## [Document]
When the listener touches such a sensor, a change in capacitance of
the capacitive touch sensor is detected. Such a change in
capacitance causes audio processing system 100 to perform a
function, including, without limitation, changing a beamforming
mode, and changing a filter parameter. The listener may control
certain functions or set certain parameters of audio processing
system 100 via multiple capacitive touch sensors that detect
movement. For example, and without limitation, if three or more
capacitive touch sensors are arranged in a vertical line, the
listener could increase a volume level by touch the lower
capacitive touch sensor with a finger and moving the finger
vertically to the middle and the upper capacitive touch sensors.
Correspondingly, the listener could decrease a volume level by
touch the upper capacitive touch sensor with a finger and moving
the finger vertically to the middle and the lower capacitive touch
sensors. In other embodiments, the listener may control certain
functions or set certain parameters of audio processing system 100
via an application that executes on a computing device, including,
without limitation, a smartphone, a tablet computer, or a laptop
computer. Such an application may communicate with audio processing
system 100 via any technically feasible approach, including,
without limitation, Bluetooth, Bluetooth LE, and wireless
Ethernet.
Operations of the Audio Processing System
[0036] FIG. 2 conceptually illustrates one application of the audio
processing system of FIG. 1, according to various embodiments. As
shown, riders 210(0), 210(1), 210(2), 210(3), and 210(4) are riding
bicycles in a straight line. Rider 210(2) is wearing a personal
listening device (not explicitly shown), that exhibits a dipole, or
FIG. 8, pattern, as illustrated by dipole patterns 220(0) and
220(1). Dipole pattern 220(0) and dipole pattern 220(1) correspond
to the right ear and the left ear of rider 210(2),
respectively.

## [Tasks]
• a. According to the audio processing passage, what is detected when the listener touches a capacitive touch sensor?
• b. List every rider label that the audio processing passage gives for the bicycle riders shown in FIG. 2.
• c. Summarize the audio processing passage in three sentences.

## [Available data]
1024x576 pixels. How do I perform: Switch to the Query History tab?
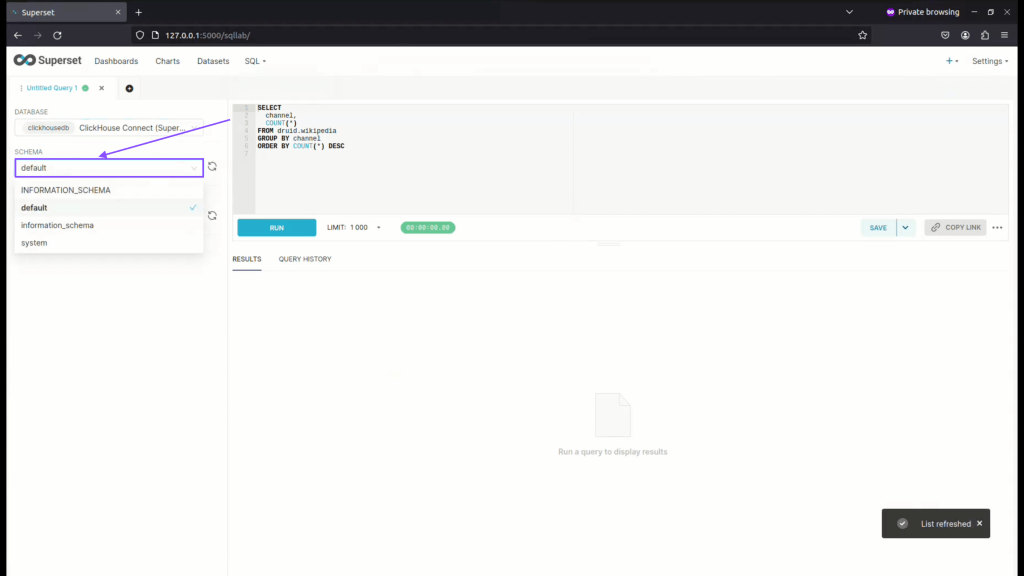[304, 259]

## [Results]
• a. A change in capacitance of the capacitive touch sensor is detected.

• b. 210(0), 210(1), 210(2), 210(3), 210(4)

• c. Touching a capacitive touch sensor produces a change in capacitance that causes audio processing system 100 to perform a function such as changing a beamforming mode or a filter parameter. The listener can control the system by sliding a finger up or down across vertically arranged sensors to raise or lower the volume, or through an application on a smartphone, tablet computer or laptop computer that communicates by Bluetooth, Bluetooth LE or wireless Ethernet. In FIG. 2, five riders are cycling in a straight line, and rider 210(2) wears a personal listening device whose dipole patterns 220(0) and 220(1) correspond to the right and left ears.